Bonus Links on a Translated Book! Since Alisa Ganieva’s latest book is on the Booker longlist… and since I spent the fateful Russian Booker date, July 9, with old friends visiting Maine… and since we talked about the situation in the Caucasus, including Dagestan, which Alisa writes about... and since I mentioned Alisa’s books to them, this seems like the perfect time to mention The Mountain and the Wall, Carol Apollonio’s translation of Праздничная гора. The translation was published by Deep Vellum, with an introduction by Ronald Meyer. Though I felt a bit ill-prepared for The Mountain and the Wall—I’m not nearly as informed about Dagestani political and religious issues as I should be—I still enjoyed reading about reactions and unrest that follow rumors of being walled off from Russia. Various forms of chaos struck me and stuck with me the most, whether Alisa was describing personal relationships, skipping through a book (something that always reminds me of good old Pierre Bezukhov!), a visit to a club, or street demonstrations. I haven’t read the Russian original and was grateful that Carol sorted out the Avar and other languages that make appearances in the novel. I also enjoyed Carol’s enjoyment of Alisa’s humor. I’m looking forward to Bride and Groom, which sounds more personal and more “my” book, though I would certainly recommend The Mountain and the Wall to anyone interested in Dagestan or the Caucasus. Links: excerpts on Body, reviews on The Rumpus and Tony’s Reading List.

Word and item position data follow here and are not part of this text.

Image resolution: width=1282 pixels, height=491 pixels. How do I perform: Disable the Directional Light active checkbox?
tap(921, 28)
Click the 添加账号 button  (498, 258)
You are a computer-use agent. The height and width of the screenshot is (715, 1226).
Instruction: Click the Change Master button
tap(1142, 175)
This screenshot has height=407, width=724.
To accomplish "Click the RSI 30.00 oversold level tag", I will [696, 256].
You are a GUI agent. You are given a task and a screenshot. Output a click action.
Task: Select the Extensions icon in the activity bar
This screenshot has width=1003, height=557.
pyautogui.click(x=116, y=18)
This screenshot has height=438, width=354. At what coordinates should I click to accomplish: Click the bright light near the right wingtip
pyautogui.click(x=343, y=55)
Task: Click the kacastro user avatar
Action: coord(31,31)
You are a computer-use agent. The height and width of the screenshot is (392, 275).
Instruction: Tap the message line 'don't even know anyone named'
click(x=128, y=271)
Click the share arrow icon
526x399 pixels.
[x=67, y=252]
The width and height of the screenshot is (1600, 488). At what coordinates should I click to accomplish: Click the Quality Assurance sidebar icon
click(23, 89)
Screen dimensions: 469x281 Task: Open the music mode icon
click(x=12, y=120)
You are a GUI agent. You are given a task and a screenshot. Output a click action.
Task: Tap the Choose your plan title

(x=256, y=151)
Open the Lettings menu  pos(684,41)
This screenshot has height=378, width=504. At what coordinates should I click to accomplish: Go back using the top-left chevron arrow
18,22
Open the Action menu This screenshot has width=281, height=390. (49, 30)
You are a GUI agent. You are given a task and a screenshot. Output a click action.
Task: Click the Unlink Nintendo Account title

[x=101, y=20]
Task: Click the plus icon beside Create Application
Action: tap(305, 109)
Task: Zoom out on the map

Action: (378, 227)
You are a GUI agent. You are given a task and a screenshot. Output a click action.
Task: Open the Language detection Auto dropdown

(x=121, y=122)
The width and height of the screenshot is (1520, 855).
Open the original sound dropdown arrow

Disclaimers: The usual. Thank you to Deep Vellum for the copy of The Mountain and the Wall. (I know everyone whose names I listed for this book and would have just kept quiet if I hadn’t liked it!)

Up Next: Lots of books! More books from the Big Book finalist list, including Boris Yekimov’s Autumn in Zadon’e, which I finished but didn’t like very much (at all), and Anna Matveeva’s story collection Девять девяностых (Nine from the Nineties). Also: Narine Abgaryan’s People Who Are Always With Me.